Thank you Nancy! I hope your husband can get all fixed up and get on the course again!
as I said… he has MM and a tumor with lesions and dreams of playing golf again. I checked on our carrier here in California for the spine treatment. The search showed they had done only one of the procedures your hubby had! I am wondering how we find out if he is a candidate for it. I don’t ever go to my web address but I live on FB. so happy to see a group on there. We have been swirling alone for 6 months since diagnosis. God bless you for your efforts.
Lori, My husband’s dream is to be able to swing a golfclub again. ; )
Keep up the great work, Lori! Thanks for blogging regularly and sharing your experiences as a multiple myeloma caregiver- Pat
You are so welcome Nita. I’m sorry that you have ventured into “Myelomaville”. Come join us at the FB group when you get a chance. It’s on my resources page.

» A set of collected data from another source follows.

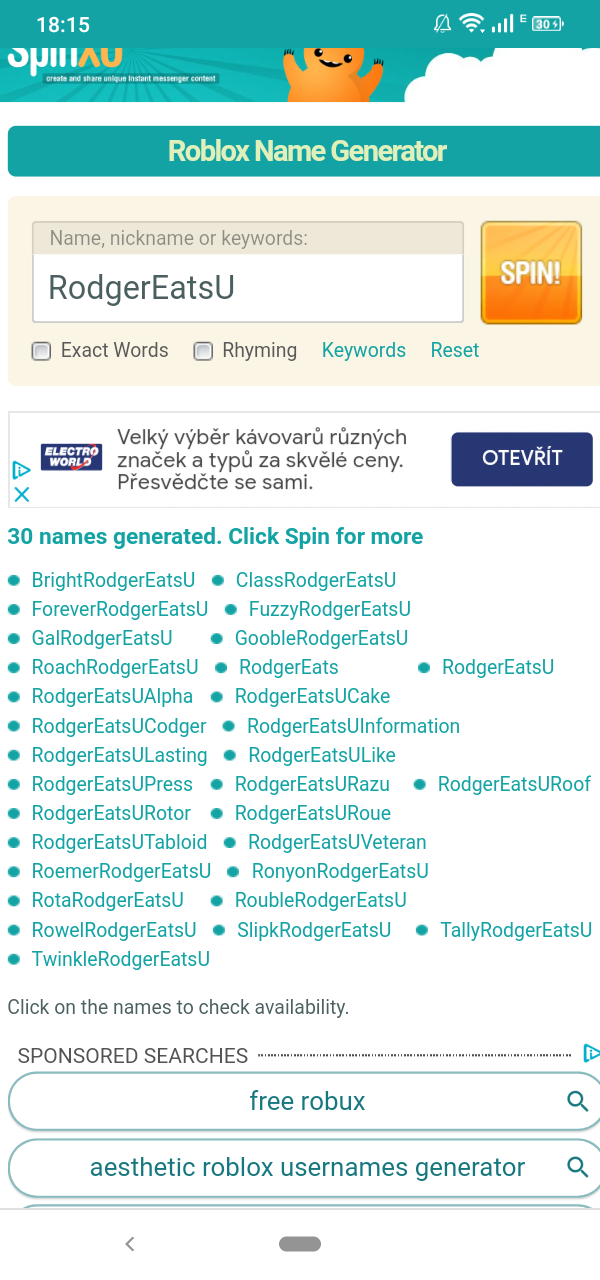600x1280 pixels.
Task: Tick the Exact Words checkbox
Action: (x=41, y=351)
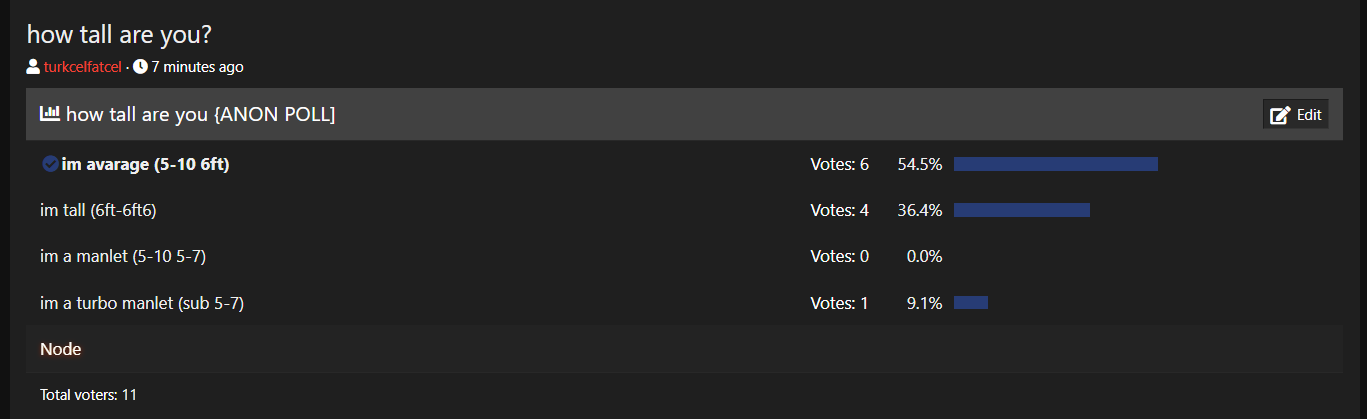The width and height of the screenshot is (1367, 419).
Task: Vote for "im a turbo manlet" option
Action: [142, 302]

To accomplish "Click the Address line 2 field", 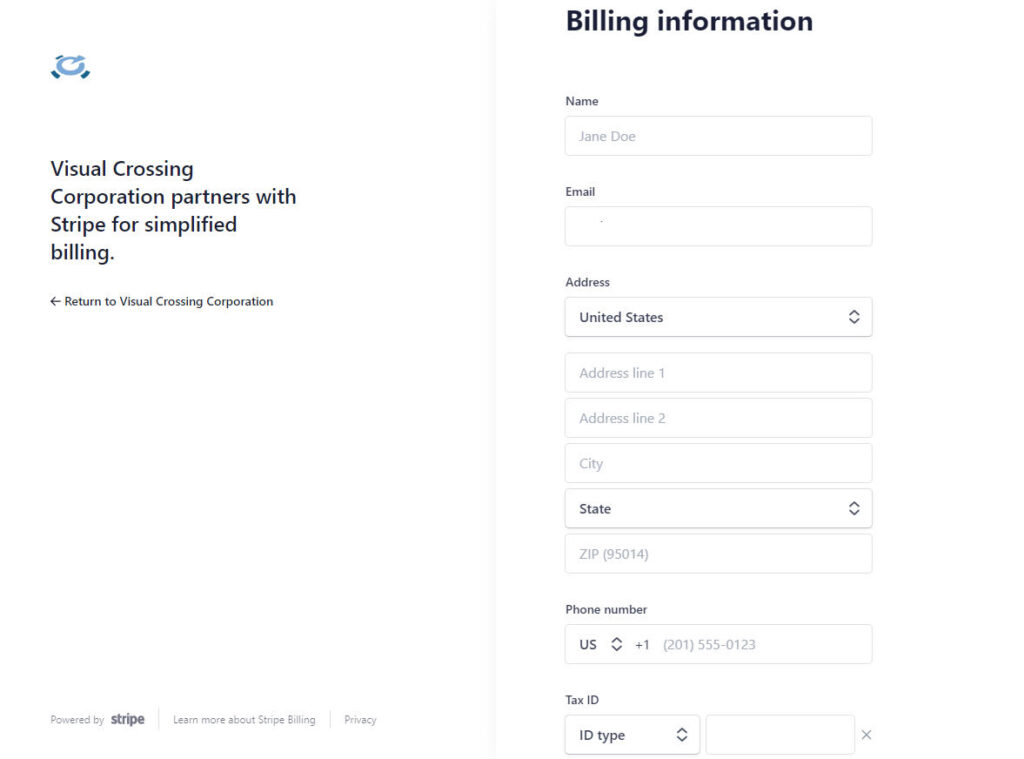I will pos(718,418).
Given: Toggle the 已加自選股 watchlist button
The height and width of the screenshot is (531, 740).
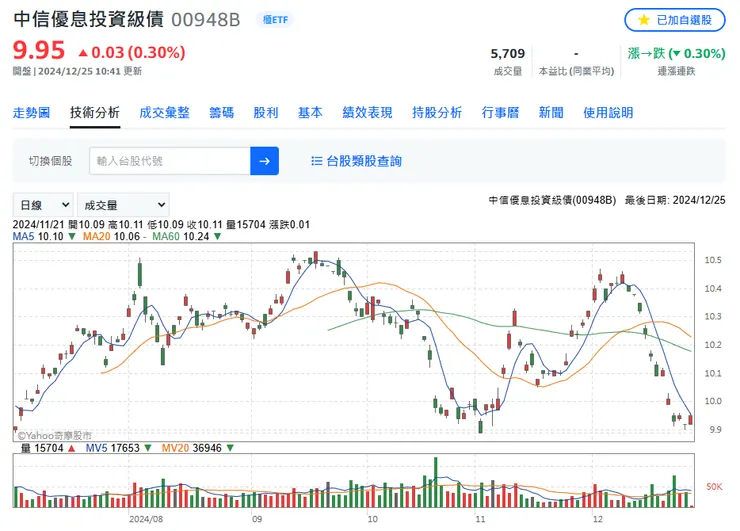Looking at the screenshot, I should tap(674, 20).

I am the caregiver(for the second time in my life..my first husband passed away in ’91 with a brain tumor) My husband, Robbie, was diagnosed with MM in December ’10. He’s had 10 radiation treatments and I think about 23 treatments of Velcade. As I sit here in the Huntsville, AL hospital watching him spin out those stem cells, I am thankful for people like you who take the time to help people like me! Thank you!
Nita
Lori: What a site!:) My better1/2 (Wendy) who is caregiver 101 helped me find you. I find out about this MM thingie with a blood test in early Feb./2011. Weak, tired, ETC. . .WOWIE, led to a BMB and on 2/11/11, I was diagnosed with an aggressive IGA Stage 2. I hit the VRD (as it got a hold of me) for 5 cycles and harvested Mr. stem cells in July. Did 5 cycles as we wanted to postpone SCT for a month. Wellllllll, I developed a drag nasty case of pneumonia. My oncologist said at 55 yrs. young I am fortunate to be in CR. After 4 cycles, I was in VGPR. . .Of course, the other side of MM’ville would be not to transplant??? I can’t find any info, blogs, etc. on non-transplantation after achieving CR with initial high-dose dopage! Any thoughts???
Hello,
I have a question about your blog. Please email me!
Thanks,
David
What a great idea to help the newbies that have joined our unplanned journey!